日本の西洋料理の歴史

2. 外国人居留地と日本最初の西洋料理店


●外国人居留地

 日本における西洋食文化のルーツとなると、開国によって設けられた外国人居留地をおいては語れません。
 開国時の日本は、西欧列国に比べ、文化的にも軍事的にも劣っていたため、対等な外交関係ではなく、日本にとって不利な不平等条約を結ばざるを得ませんでした。そのため、外国人の住む外国人居留地は、日本の法律が適用されない完全に治外法権の地域だったので、日本人はおいそれと立ち入ることは出来ず、完全に「日本の中の外国」になっていました。
 そこには、各国の領事館といった政治的な施設だけでなく、外国人貿易商の商館が並び、そこで働く外交官や商人、そしてその家族達の住宅街がありました。また、そうした人々が生活していくための食料品店や衣料品店、子供のための学校なども開かれ、管弦楽の音楽教室やピアノの調律所といったものまで開かれるなど、外国人による、外国人のための街として発展していきました。現在の横浜のフェリス女学院や東京の青山学院大学などは、そうした居留地に作られた外人学校が前身です。

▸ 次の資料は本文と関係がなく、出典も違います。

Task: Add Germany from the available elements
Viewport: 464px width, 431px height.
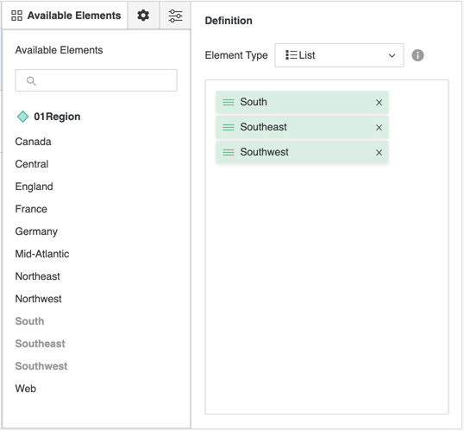Action: tap(36, 231)
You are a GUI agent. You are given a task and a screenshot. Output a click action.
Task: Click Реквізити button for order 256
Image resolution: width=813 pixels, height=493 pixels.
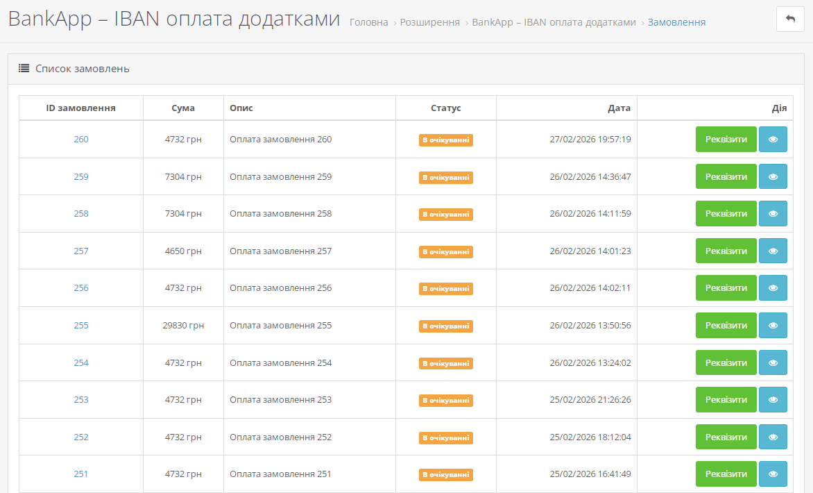click(726, 288)
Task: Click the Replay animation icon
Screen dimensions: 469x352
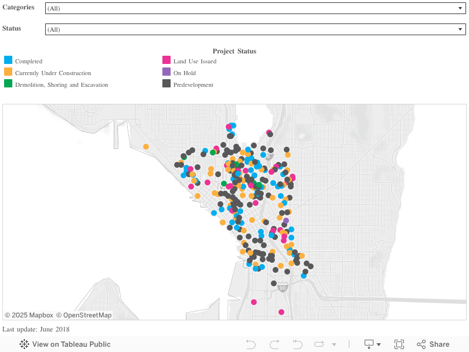Action: click(318, 344)
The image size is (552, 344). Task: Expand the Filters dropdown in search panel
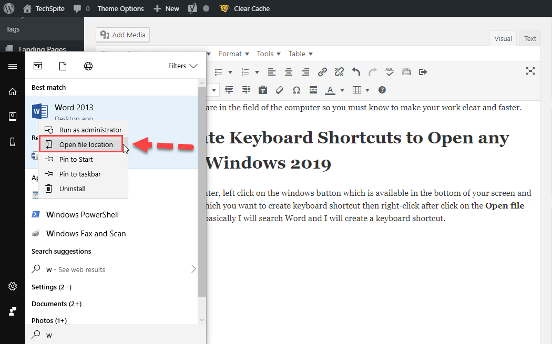(x=182, y=66)
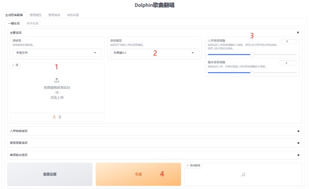Open the 源类型 dropdown showing 本地文件
The height and width of the screenshot is (189, 309).
click(57, 53)
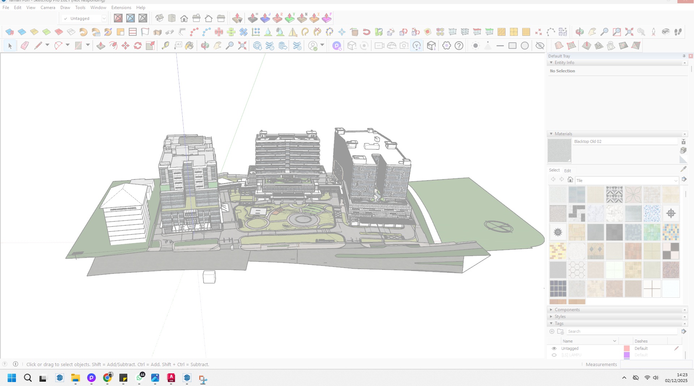Open the Tile materials collection dropdown
The height and width of the screenshot is (386, 694).
[676, 181]
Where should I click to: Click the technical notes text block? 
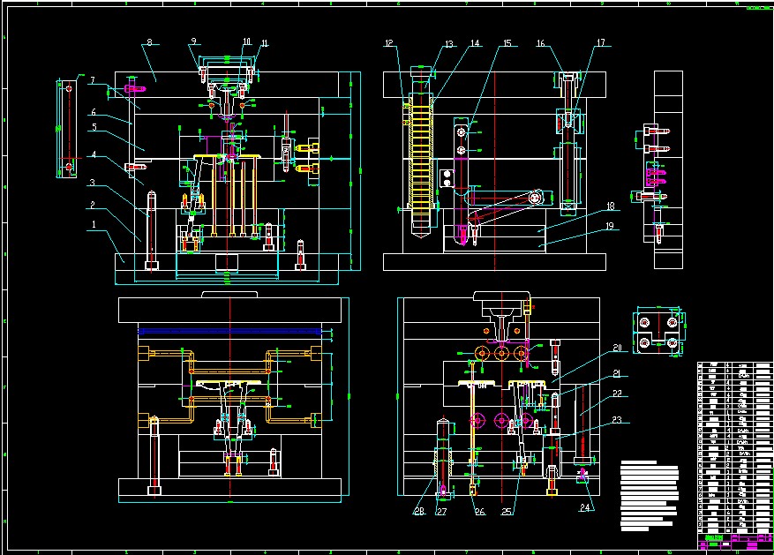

 また、当時の西洋人にとって、質素な上に肉食をしない日本の食環境では、日々の食生活に非常に不自由したため、外交官や富裕な商人は、ハウスコックを伴って来日したり、コック自身が経営者としてホテルや商店を作ることも多く、そうした外人コックが、日本における西洋料理の最初の伝道者となりました。

 西洋料理のコックといっても西洋人とは限らず、中国人コックも多くいました。当時フランスやイギリスはすでに中国に進出し、1840年にイギリスと中国(清)の間で勃発したアヘン戦争で中国は敗北し、香港をイギリスに割譲するなどしていたので、中国では日本より早い時期から西洋文化が進出し、西洋料理を身に付けた中国人が多くいたからです。1878年(明治十一年)に日本に滞在した女性作家のイザベラ・バードは、"Unbeaten Tracks in Japan"の中で、東京のイギリス公使館のコックは中国人であったと書いています。
 日本に来た西洋人には中国経由で来る者も多く、漢字のわかる中国人が通訳として多く連れられ、そうした中国人達が、開港地である横浜や神戸、長崎に、中華街を形成しました。

 西洋文化の取り入れが最も早かったのは長崎です。
 長崎では鎖国時代から貿易を行っていたので、居留地が設けられる以前から出島には外国人が住居し、福砂屋(1624年創業)の「カステラ」に代表されるように、食文化においてもかなり早くから西洋の影響を受けていたことはよく知られています。
 ペリーが来航したその翌年の1854年には開港し、もともと西洋との接触があって使い勝手が良かったので、開国直後は最も外国人が渡来して活況を呈していました。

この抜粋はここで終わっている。